Si te atrae este spitz nórdico pequeño e independiente, quizá quieras comparar su carácter y necesidades con otras razas afines. Puedes echar un vistazo al Samoyedo, al versátil Husky Siberiano, al despierto Corgi Galés de Pembroke o al leal Akita, todos ellos perros de tipo spitz o nórdico con personalidades marcadas.
Preguntas frecuentes sobre el Lundehund Noruego
¿El Lundehund Noruego es una raza rara?
Sí, es una de las razas de perro más raras del mundo. Estuvo al borde de la extinción en los años 60, cuando la población mundial quedó reducida a solo seis ejemplares tras dos brotes de moquillo. Gracias a un programa de cría muy cuidado, hoy se estiman alrededor de 1.500 perros en todo el mundo (dato de 2022), de los cuales unos 900 viven en Noruega. Fuera de los países nórdicos es difícil de encontrar.
¿Por qué el Lundehund tiene seis dedos en cada pata?
Es un rasgo único de la raza: el Lundehund Noruego es polidáctilo y suele tener seis dedos completamente formados, con articulaciones y músculos propios, en lugar de los cuatro habituales. Esos dedos extra le daban agarre y estabilidad para trepar por acantilados resbaladizos y meterse en las grietas donde anidaban los frailecillos. No es un defecto: forma parte del estándar de la raza.
¿Qué es el síndrome del Lundehund?
Es una enteropatía con pérdida de proteínas (linfangiectasia intestinal) a la que la raza está muy predispuesta. Provoca diarrea intermitente, vómitos, pérdida de peso y dificultad para absorber los nutrientes del alimento. No tiene cura, pero se puede manejar con una dieta baja en grasa y más rica en proteína y con seguimiento veterinario. Es la principal preocupación de salud de la raza.

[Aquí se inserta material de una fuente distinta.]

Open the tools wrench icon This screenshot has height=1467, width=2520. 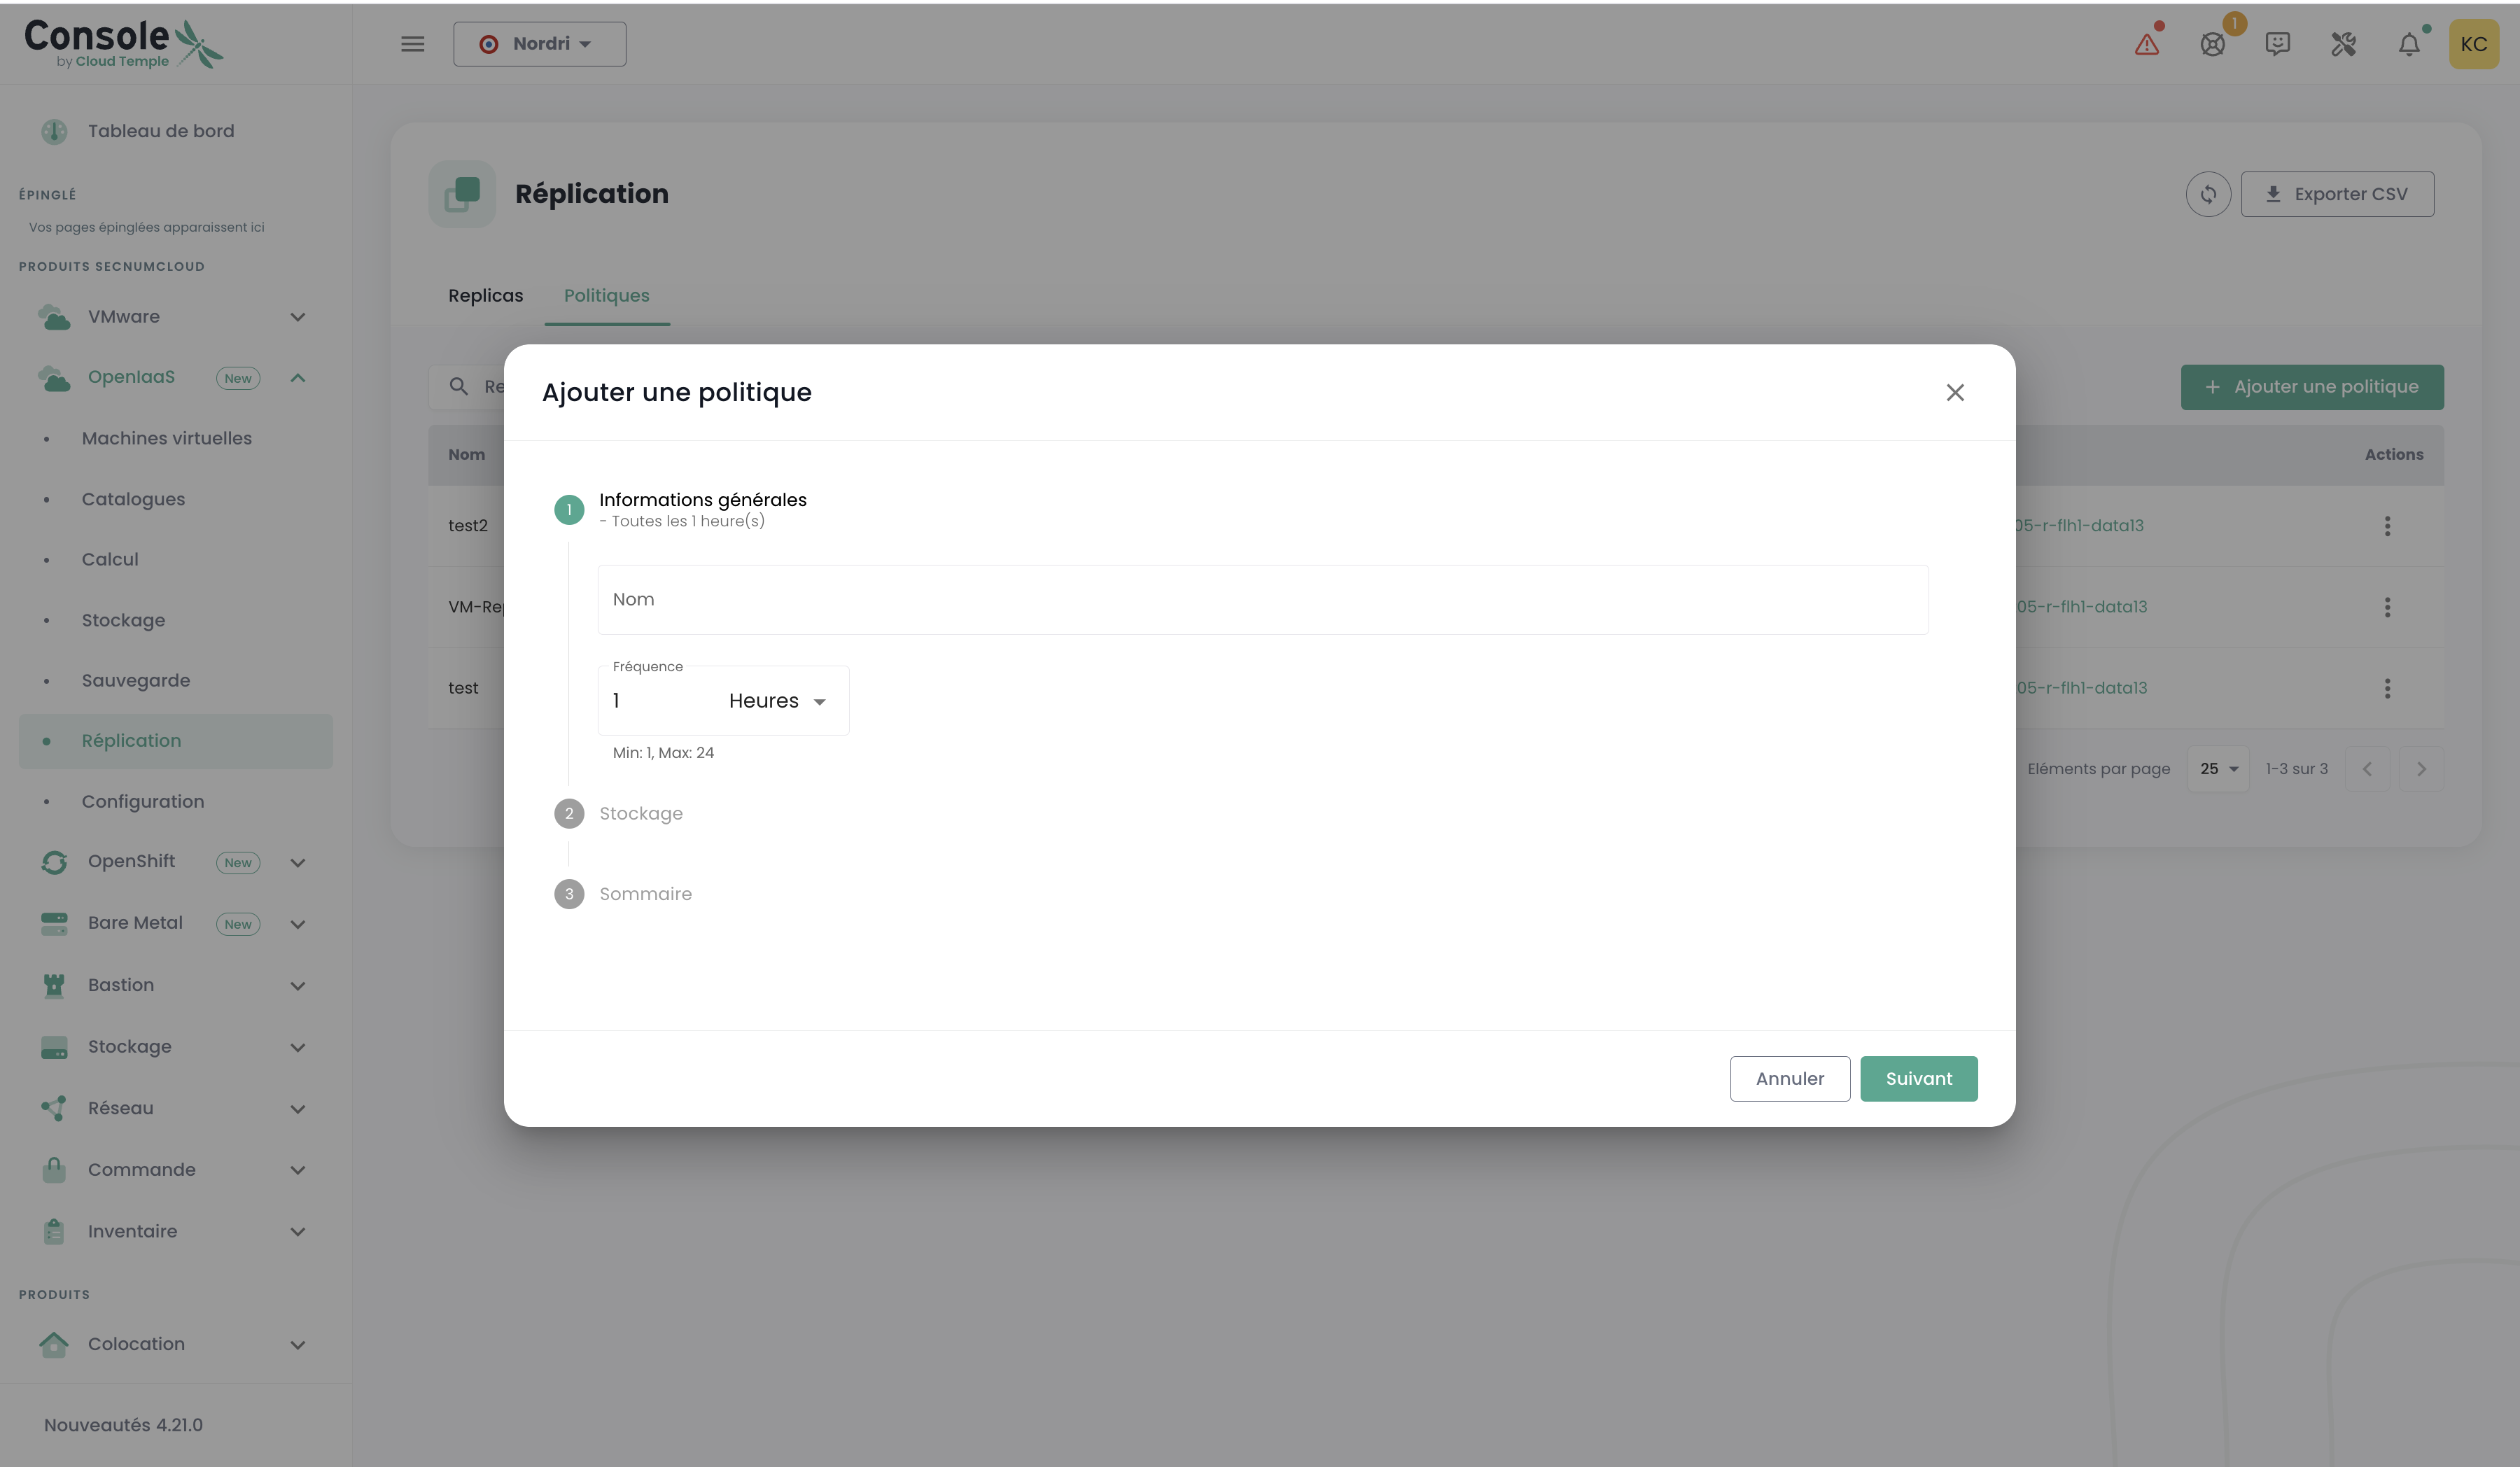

¿Es buen perro de familia el Lundehund Noruego?
Sí. Bien socializado es un perro alegre, sociable y que tolera bien a los niños. Es cariñoso con los suyos y se adapta a la vida familiar, aunque conserva un carácter independiente y algo cauto con los desconocidos, herencia de su origen nórdico. Necesita compañía y actividad; no es un perro para dejar solo muchas horas.
¿Cuánto ejercicio necesita?
Es una raza activa que necesita una cantidad razonable de ejercicio diario: paseos, juego y estimulación mental. No es un atleta de resistencia como un husky, pero tampoco un perro sedentario. Su agilidad y flexibilidad extremas piden salidas variadas donde pueda trepar, olfatear y explorar.
¿Es fácil de adiestrar?
Es inteligente pero independiente y con instinto de cazador, así que no es la raza más obediente. Responde mejor al refuerzo positivo, a las sesiones cortas y a la paciencia que a la imposición. La socialización temprana es clave. Un punto a tener en cuenta: puede ser difícil de educar en la limpieza doméstica.
¿Cuánto vive un Lundehund Noruego?
Su esperanza de vida se sitúa en torno a los 12 años, aunque varía mucho según la salud digestiva del ejemplar. El síndrome del Lundehund reduce la longevidad en los perros afectados, por lo que la prevención, la dieta adecuada y las revisiones veterinarias son determinantes.
¿Puede vivir en un piso?
Sí. Por su tamaño pequeño (unos 6-7 kg) se adapta a un piso siempre que cubras su necesidad diaria de ejercicio y compañía. Es un perro que puede ladrar y que necesita estimulación; con paseos suficientes y atención convive bien en espacios reducidos.